We walked hand in hand around the beautiful grounds, past the fountains and trees and lighted seating areas. Reminisced about the night we were made husband and wife. I was grinning ear to ear. My husband is spontaneous, so I never know when he's going to pull a romantical stunt on me.

My husband loves me. He doesn't send me flowers all the time, he doesn't buy me gifts. He doesn't dedicate songs to me on the radio. But he loves me, and he does show it.

When we pull in for gas at the local station he always comes out with two banana Laffy Taffys; one for me, one for him, to enjoy together. At night, J turns on my air purifier for me before I even get in the bed. He also lets me spoon him at night, even though he thinks he should be spooning me. On pizza night, he saves the middle pieces for me when we bake one of those brickhouse square pizzas. Even when I object, he still saves them for me. He always does the dishes because he knows how much I despise that chore. When he talks or brags about me to one of his friends or work buddies he always tells me about it later, knowing I would never hear it otherwise.

We should all really pay attention to what we have. Stop nit picking and hanging on what we don't have or what our loved ones don't do for us. Love is shown in so many ways, so many forms. We should appreciate these little moments, acts of affection, ways of giving.
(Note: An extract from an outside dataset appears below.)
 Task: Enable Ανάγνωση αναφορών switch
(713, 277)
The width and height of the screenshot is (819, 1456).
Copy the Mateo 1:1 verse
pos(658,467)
And love the one we're with.

5 comments:

LindseYaYa said...

That's a fact!!! And the truth is, if we embrace that love, and reflected back- our partners flourish and thrive. Can you imagine the environment that creates for your children!?!? what a beautiful cycle to perpetuate! No matter what... I choose Hope. I live in the possibility of Today. Jill, you are easy to love- because you notice! Xo

Sister Copinherhair said...

Very well said... I couldn't agree with you more. Our happiness is more often than not standing right before our eyes. :)

C said...

this is SO true, what wonderful memories you will have when you are old... remembering nights just like this will warm your hearts.

c

Amanda Kay said...

Jill. I love you. Seriously your amazing! This world needs to be filled with more you, more positive thinkers. I'm so glad that you found such wonderful true love! Your an amazing woman and you deserve every bit of everything you have! ((hugs))

Claudine said...

Your husband is amazing! You're a lucky woman, but I'm sure he's a lucky man for having you, too.